* Input:
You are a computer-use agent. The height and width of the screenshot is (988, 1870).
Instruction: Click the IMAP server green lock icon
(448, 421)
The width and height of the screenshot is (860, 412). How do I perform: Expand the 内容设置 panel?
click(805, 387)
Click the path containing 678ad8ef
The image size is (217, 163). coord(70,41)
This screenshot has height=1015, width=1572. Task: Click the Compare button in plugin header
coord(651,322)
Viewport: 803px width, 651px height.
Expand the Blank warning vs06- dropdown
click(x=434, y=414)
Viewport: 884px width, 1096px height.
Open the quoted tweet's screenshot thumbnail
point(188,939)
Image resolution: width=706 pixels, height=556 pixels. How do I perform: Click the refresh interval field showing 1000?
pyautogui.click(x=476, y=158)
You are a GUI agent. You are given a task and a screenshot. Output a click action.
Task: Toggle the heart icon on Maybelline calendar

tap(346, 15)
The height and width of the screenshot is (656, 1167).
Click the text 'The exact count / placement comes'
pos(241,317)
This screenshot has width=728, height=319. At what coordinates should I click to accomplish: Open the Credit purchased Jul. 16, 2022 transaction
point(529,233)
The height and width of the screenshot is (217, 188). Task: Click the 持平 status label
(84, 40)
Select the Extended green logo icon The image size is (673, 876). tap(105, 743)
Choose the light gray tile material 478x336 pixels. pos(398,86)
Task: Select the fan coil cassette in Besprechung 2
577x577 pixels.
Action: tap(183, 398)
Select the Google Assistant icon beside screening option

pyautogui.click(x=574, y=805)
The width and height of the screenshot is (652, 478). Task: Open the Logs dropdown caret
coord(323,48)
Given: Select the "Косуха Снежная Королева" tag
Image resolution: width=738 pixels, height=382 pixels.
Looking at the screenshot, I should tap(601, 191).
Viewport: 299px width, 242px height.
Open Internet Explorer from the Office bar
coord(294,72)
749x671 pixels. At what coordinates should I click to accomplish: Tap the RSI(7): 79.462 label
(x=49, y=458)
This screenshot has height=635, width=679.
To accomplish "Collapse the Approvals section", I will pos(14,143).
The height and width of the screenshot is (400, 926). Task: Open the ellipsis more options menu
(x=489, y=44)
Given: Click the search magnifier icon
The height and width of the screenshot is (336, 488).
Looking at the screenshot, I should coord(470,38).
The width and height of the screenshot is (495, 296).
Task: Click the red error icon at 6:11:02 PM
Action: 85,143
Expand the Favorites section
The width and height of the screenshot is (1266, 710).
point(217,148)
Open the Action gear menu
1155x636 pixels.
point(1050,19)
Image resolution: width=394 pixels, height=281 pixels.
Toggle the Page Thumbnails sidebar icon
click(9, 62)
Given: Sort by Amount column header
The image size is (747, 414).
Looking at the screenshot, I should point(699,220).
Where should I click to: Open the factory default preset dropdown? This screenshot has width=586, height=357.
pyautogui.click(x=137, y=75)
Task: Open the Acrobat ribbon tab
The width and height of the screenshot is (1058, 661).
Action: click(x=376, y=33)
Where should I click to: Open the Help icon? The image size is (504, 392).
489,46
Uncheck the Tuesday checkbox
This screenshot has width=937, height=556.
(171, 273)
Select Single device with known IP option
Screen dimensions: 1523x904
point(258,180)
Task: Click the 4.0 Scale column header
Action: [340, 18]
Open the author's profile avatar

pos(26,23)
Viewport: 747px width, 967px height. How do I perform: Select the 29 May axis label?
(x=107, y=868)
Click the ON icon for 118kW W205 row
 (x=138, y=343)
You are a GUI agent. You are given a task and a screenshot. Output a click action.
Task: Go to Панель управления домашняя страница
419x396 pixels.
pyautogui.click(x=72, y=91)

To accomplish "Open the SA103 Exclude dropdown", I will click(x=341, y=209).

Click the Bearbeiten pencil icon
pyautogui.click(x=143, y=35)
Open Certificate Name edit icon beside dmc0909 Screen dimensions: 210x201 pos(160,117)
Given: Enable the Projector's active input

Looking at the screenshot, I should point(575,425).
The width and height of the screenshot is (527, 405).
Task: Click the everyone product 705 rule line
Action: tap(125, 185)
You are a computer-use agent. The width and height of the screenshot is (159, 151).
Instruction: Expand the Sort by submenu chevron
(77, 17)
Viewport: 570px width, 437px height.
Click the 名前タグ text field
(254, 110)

* Your instructions: Reproduce word for word the material above, beginning with the line that contains "Select the Extended" and ending with the line that contains "Given: Select the".

* Solution for this exercise:
Select the Extended green logo icon The image size is (673, 876). tap(105, 743)
Choose the light gray tile material 478x336 pixels. pos(398,86)
Task: Select the fan coil cassette in Besprechung 2
577x577 pixels.
Action: tap(183, 398)
Select the Google Assistant icon beside screening option

pyautogui.click(x=574, y=805)
The width and height of the screenshot is (652, 478). Task: Open the Logs dropdown caret
coord(323,48)
Given: Select the "Косуха Снежная Королева" tag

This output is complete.